Selected text →
Chess: A game for thinkers

19 Jan, 2018 - 15:01 0 Views
Chess: A game for thinkers Educationally, Mphambela, an international arbitrator, said chess improves the ability to think critically

eBusiness Weekly

Chipo Sabeta
Chess is a sport that one can play throughout their life, from kindergarten to the grave. It is a mere board game of strategic skill for two players, played on a chequered board on which each playing piece is moved according to precise rules. The object is to put the opponent’s king under a direct attack from which escape is impossible.

But what is it good for? Games like bridge, poker, and chess are great for business. These games all use methods that can be incorporated into the way you view and make business decisions.

The educational benefits of being a chess player are many and these include honing analytical thinking skills and aiding memory retention. It’s a great confidence builder and teaches patience and persistence. In the days of old, chess was the game of the noble, the kings and queens, the knights and the generals.

It’s basically a game of THINKERS!

Stored data →
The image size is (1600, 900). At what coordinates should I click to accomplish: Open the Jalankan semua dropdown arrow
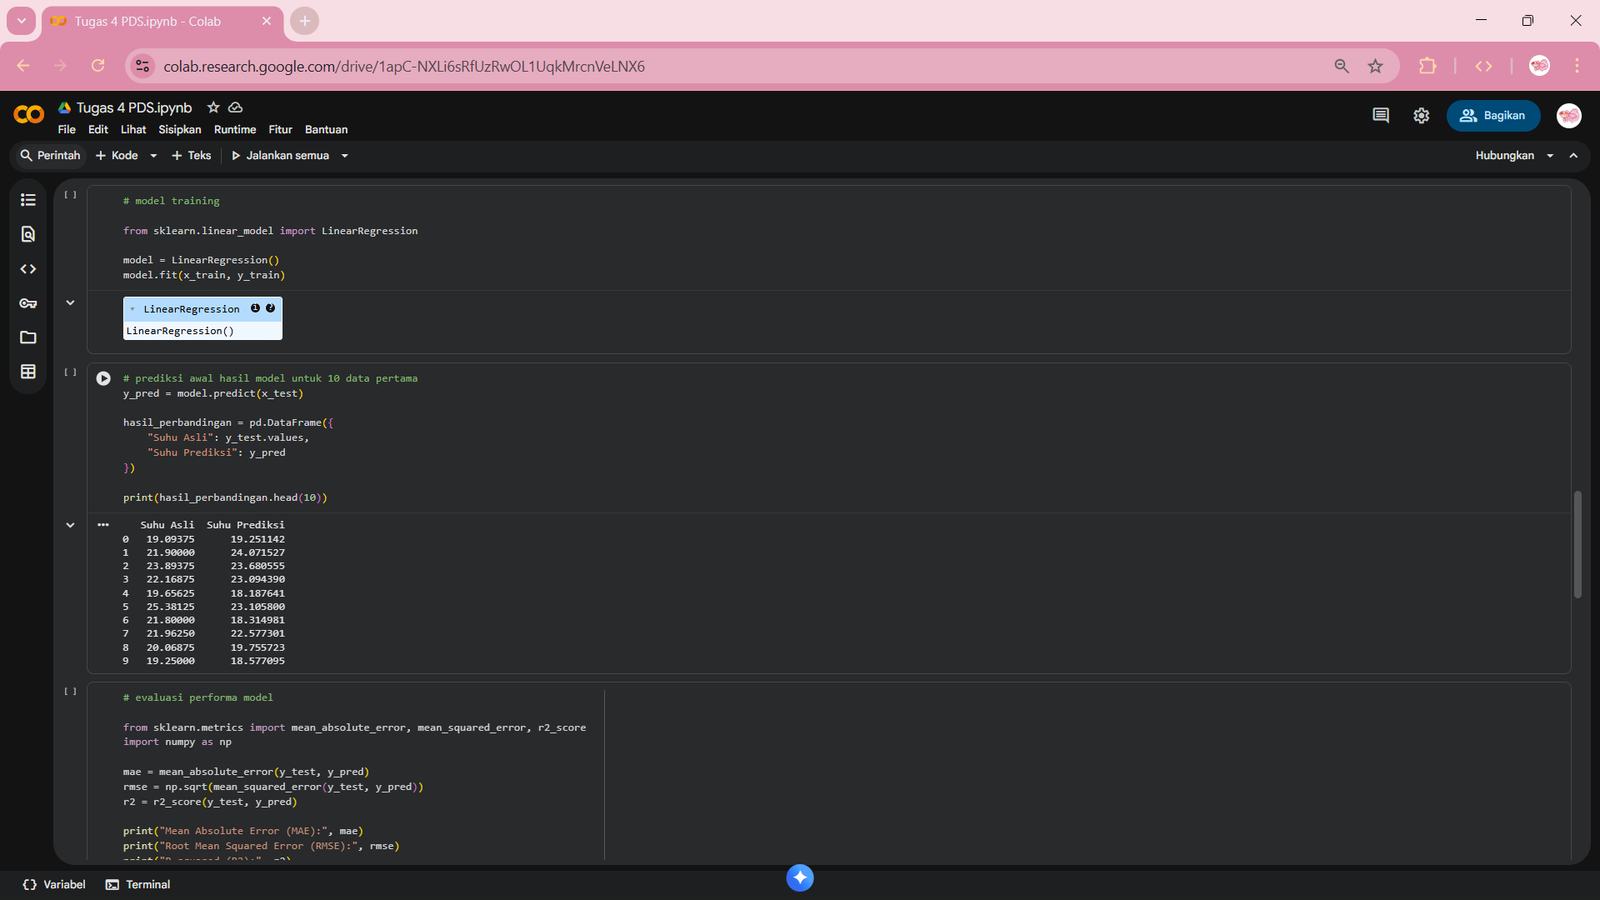[345, 156]
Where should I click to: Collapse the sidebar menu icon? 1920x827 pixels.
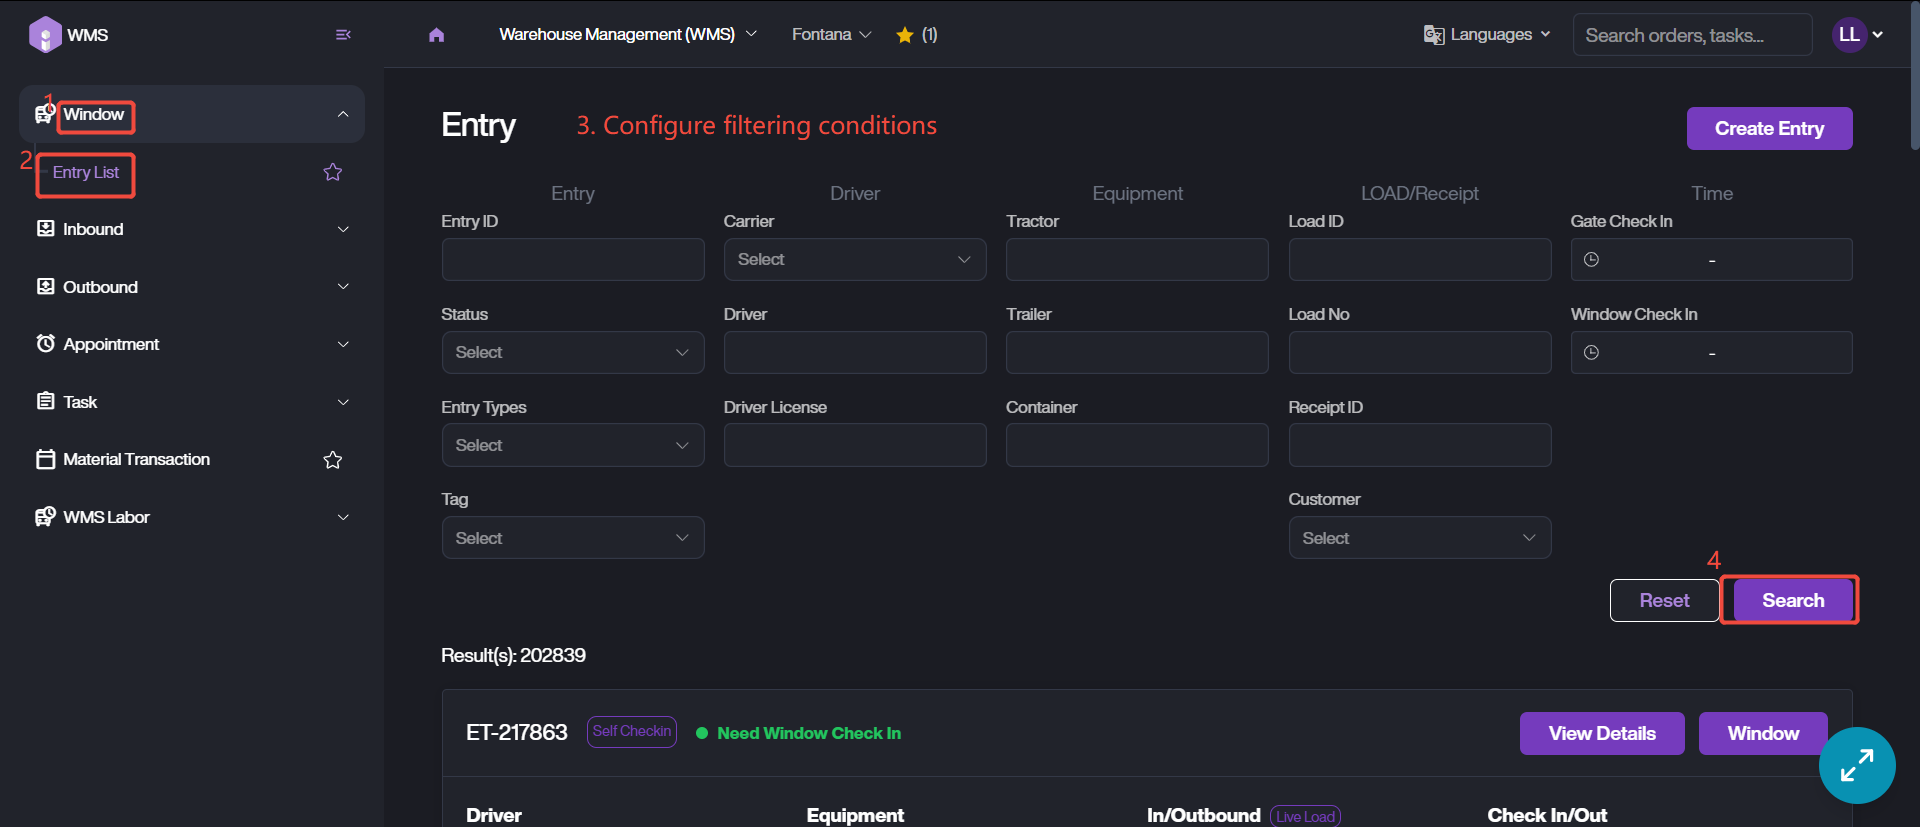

Instructions to follow →
Can you repeat the chess article from "Chipo Sabeta" to "escape is impossible.", inclusive, changing "board game" to "tabletop game"?

Output of the exercise →
Chipo Sabeta
Chess is a sport that one can play throughout their life, from kindergarten to the grave. It is a mere tabletop game of strategic skill for two players, played on a chequered board on which each playing piece is moved according to precise rules. The object is to put the opponent’s king under a direct attack from which escape is impossible.